Nicotine isn’t equally addictive for everyone. A lot of people do not smoke because they never liked it to begin with. Then there are “chippers,” who smoke occasionally but never seem to get hooked. But most people who smoke will eventually do it all day, every day.

New discoveries in genetics may explain why certain people take to smoking with such goes to and end up so addicted. Some people, for instance, produce a gene-encoded enzyme that clears nicotine from their bloodstreams rapidly, so they tend to smoke more and develop stronger addictions. Others possess special receptors in the brain that bond extra tightly with nicotine, giving them an especially intense high that makes it harder to quit.

Drug makers are exploiting the science of addiction to create novel treatments to help smokers stop. The newest stop-smoking medication, the first to be approved in 10 years, is called Chantix. Available by prescription, Chantix masquerades as nicotine well enough to occupy the brain’s nicotine receptors, where it may lessen cravings. Real nicotine, when it comes along, cannot find enough free receptors to do its thing.

Chantix seems to have a higher success rate than Zyban, an antidepressant that helps to balance dopamine levels. And recently released federal guidelines to doctors for helping smokers quit reported that the drug, combined with the nicotine replacement patch and use of nicotine nasal spray or gum as needed, produced higher long-term abstinence than the patch alone.

Doctors have written millions of prescriptions for Chantix, though enthusiasm for the drug was tempered by reports of suicide and bizarre behaviors in people taking it. The reports prompted the Food and Drug Administration to issue a safety warning about Chantix early in 2008.

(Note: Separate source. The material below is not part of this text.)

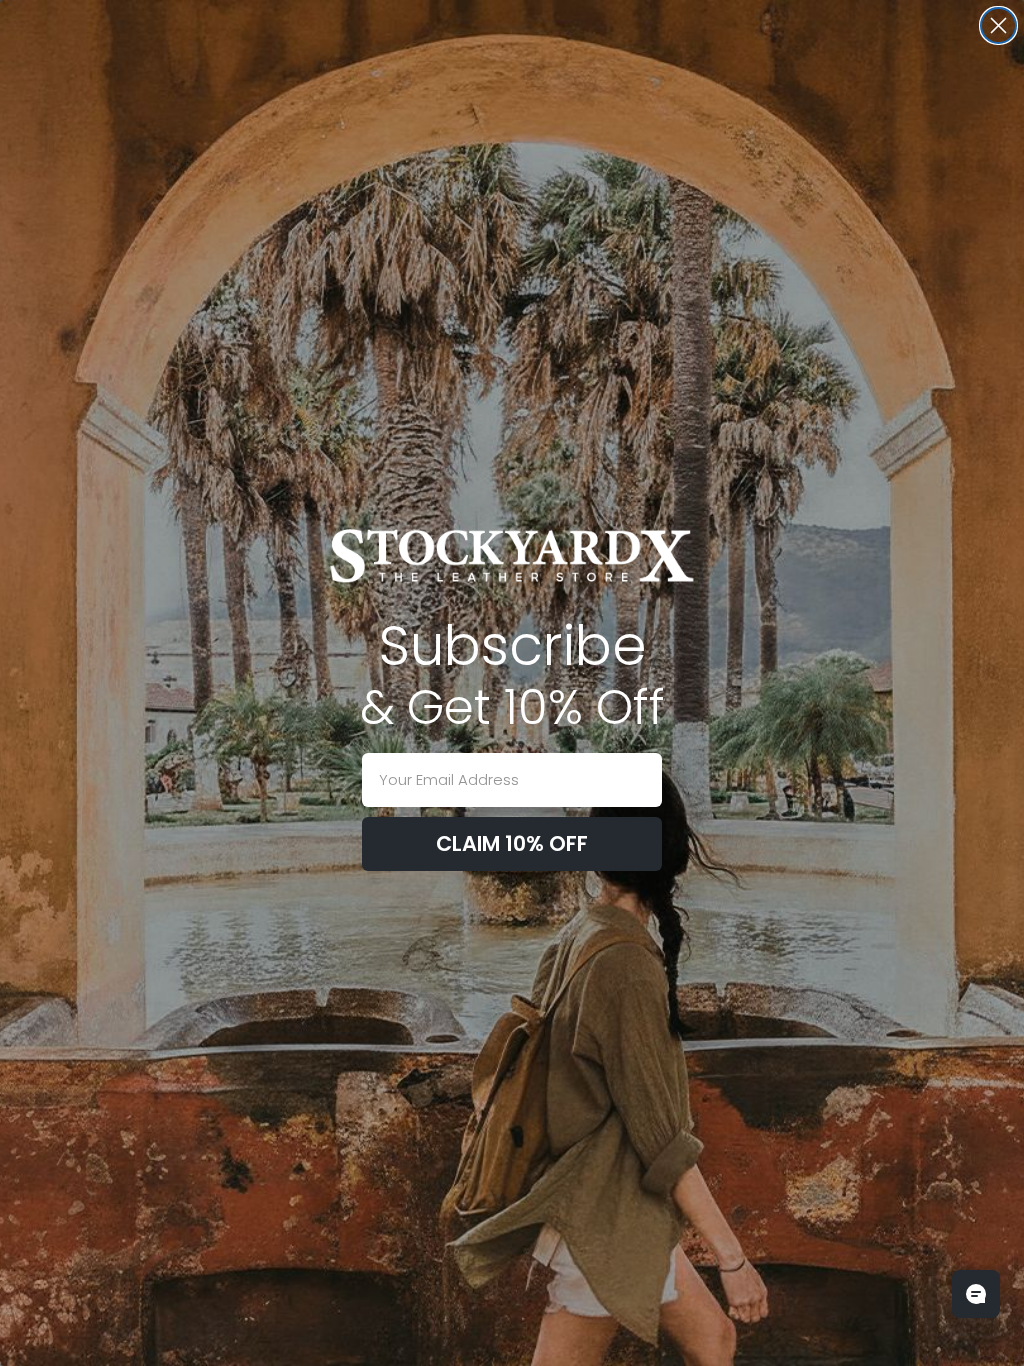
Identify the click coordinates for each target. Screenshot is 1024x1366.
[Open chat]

Continued research should help to resolve lingering concerns about the safety of Chantix. Meanwhile, experts continue to recommend the old standbys: nicotine replacement gums, patches, nasal sprays, inhalers and lozenges, which have been proved to be safe.

Nicotine by itself does not cause cancer, heart disease or other major health problems linked to smoking; other chemicals in tobacco smoke are to blame. Nicotine replacement can be used alone or with prescription medications or, for best results, combined with counseling. Recent evidence suggests that using two forms simultaneously, like the patch and gum together, works better than either alone.

Although nicotine replacement products do not require a prescription, the F.D.A. limits where and how they are sold. They are also expensive.

Still, no treatment works for everyone. And even with the most successful treatments, only about 30 percent of attempts to stop last more than six months. Compared with willpower alone, however, that’s a huge improvement. Fewer than one in 10 smokers who go it alone manages to go six months without a cigarette. Most do not make it past a week.
When longtime smokers finally do stop, they soon realize that not smoking doesn’t necessarily make them nonsmokers. That’s what counseling is for — learning to function without nicotine and to cope with the cues that trigger smoking urges.

Most important, former smokers have to rediscover that it is possible to enjoy life without cigarettes, although the yearning may never die completely.